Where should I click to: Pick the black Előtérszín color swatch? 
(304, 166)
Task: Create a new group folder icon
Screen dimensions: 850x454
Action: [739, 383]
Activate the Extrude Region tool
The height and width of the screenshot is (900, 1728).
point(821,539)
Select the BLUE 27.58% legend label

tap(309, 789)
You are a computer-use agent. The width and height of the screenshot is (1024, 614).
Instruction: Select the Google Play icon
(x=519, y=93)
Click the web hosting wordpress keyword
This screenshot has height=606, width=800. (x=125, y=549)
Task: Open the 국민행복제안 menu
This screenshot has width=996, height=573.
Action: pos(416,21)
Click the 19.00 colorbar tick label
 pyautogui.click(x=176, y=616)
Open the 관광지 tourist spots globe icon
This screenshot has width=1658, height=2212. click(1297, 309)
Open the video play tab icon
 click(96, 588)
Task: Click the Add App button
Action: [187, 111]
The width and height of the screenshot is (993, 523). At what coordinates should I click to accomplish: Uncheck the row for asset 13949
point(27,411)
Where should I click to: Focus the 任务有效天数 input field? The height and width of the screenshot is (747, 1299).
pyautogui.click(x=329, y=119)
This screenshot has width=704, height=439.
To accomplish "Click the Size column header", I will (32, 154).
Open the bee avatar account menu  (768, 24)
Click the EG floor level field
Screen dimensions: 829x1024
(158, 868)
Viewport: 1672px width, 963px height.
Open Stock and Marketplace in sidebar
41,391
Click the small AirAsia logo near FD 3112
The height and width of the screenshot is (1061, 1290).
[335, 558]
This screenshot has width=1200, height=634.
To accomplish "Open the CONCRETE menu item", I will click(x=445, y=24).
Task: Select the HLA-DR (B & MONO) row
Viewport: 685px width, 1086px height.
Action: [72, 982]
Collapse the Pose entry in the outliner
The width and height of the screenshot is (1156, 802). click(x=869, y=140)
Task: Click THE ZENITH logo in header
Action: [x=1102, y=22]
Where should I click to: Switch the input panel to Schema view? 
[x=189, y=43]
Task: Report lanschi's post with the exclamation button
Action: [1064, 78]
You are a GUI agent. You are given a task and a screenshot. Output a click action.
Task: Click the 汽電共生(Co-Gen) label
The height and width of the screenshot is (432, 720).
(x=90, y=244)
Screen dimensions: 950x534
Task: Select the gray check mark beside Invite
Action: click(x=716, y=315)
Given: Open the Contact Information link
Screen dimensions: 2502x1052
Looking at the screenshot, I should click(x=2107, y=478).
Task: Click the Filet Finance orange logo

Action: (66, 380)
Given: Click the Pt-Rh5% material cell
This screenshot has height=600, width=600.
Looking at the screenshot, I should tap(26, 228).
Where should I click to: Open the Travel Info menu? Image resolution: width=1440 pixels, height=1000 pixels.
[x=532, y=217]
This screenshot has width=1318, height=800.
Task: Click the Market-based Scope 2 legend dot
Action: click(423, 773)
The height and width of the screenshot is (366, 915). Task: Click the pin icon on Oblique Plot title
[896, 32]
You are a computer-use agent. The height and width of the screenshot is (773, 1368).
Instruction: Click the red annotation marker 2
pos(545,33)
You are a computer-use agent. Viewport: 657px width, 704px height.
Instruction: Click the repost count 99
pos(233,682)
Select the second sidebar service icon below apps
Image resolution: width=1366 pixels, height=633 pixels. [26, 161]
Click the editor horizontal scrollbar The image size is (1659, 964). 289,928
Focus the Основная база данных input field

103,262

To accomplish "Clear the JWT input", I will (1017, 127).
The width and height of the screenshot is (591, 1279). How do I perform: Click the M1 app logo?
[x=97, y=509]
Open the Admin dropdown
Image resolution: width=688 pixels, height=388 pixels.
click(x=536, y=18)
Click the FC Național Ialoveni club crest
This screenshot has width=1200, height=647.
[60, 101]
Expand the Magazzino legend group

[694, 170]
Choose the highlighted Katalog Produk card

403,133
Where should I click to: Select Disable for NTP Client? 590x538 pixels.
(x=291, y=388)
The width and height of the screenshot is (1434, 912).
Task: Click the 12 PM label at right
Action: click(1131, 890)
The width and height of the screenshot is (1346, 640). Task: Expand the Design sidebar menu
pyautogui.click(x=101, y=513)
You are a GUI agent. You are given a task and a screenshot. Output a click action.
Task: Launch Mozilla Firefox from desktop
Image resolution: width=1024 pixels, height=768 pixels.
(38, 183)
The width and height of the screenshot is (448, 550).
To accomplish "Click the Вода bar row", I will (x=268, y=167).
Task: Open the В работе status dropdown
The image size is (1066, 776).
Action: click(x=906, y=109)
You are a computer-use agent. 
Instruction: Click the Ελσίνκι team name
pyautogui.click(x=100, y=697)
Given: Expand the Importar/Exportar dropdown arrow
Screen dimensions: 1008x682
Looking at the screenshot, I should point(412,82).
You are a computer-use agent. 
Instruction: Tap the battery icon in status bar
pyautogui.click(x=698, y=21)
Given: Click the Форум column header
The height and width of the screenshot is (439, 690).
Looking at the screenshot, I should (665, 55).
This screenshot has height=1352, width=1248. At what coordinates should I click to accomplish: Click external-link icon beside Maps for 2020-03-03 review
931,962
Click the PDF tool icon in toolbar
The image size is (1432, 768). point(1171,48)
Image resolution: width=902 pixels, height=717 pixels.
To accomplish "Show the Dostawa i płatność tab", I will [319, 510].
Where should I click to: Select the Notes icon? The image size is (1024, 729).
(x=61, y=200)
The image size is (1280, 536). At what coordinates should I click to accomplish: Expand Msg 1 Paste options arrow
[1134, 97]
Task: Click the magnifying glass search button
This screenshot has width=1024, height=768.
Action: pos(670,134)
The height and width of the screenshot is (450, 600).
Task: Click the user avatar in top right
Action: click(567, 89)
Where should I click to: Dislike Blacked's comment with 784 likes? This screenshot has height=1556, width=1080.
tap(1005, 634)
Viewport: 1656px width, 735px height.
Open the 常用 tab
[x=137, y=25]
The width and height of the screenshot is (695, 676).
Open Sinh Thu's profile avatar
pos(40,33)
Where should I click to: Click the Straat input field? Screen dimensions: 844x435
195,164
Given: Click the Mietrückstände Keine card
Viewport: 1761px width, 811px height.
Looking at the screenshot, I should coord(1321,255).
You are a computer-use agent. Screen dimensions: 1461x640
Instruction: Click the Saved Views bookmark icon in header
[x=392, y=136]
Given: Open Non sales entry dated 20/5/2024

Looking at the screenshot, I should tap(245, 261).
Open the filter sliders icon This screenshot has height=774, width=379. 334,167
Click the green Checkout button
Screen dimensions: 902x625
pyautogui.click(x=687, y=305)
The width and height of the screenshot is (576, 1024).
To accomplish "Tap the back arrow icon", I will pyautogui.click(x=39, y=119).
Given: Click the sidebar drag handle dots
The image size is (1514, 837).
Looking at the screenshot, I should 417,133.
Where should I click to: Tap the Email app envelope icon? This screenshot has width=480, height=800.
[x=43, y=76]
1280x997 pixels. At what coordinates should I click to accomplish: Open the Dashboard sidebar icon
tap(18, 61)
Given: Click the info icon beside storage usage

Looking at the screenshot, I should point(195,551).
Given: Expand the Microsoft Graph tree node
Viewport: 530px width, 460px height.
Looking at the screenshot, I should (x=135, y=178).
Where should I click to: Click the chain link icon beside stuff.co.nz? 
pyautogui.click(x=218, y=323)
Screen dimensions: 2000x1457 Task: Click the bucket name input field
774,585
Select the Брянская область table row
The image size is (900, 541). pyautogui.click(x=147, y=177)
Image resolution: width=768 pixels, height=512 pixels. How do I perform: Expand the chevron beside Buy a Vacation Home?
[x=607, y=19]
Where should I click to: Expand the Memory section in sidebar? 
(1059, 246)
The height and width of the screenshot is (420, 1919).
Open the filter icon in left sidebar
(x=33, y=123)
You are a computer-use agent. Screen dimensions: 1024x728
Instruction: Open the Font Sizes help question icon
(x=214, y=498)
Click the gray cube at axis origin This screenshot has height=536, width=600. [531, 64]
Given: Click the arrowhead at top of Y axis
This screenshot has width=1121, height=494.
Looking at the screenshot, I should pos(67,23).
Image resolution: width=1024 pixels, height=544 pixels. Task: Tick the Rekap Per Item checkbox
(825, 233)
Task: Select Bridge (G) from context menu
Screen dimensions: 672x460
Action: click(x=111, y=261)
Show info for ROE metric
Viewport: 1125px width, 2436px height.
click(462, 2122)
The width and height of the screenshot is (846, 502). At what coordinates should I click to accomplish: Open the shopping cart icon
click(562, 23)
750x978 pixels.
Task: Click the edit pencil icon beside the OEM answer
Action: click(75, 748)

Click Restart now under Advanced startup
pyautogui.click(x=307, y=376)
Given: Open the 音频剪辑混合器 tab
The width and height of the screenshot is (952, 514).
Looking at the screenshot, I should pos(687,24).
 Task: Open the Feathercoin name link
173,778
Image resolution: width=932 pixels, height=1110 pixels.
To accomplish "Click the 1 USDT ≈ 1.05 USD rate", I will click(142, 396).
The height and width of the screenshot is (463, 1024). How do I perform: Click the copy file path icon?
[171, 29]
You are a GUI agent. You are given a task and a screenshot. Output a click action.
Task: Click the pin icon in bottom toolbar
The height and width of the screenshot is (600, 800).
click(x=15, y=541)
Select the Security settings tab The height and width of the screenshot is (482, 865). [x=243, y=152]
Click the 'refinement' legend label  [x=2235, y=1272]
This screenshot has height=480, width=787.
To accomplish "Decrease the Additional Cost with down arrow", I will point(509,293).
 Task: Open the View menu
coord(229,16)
--------------------------------------------------
__What the task asks__:
The assignment is to restate, word for word, each line from the one containing "Click the 'refinement'" through the final line of the material above.

__Answer box__:
Click the 'refinement' legend label  [x=2235, y=1272]
This screenshot has height=480, width=787.
To accomplish "Decrease the Additional Cost with down arrow", I will point(509,293).
 Task: Open the View menu
coord(229,16)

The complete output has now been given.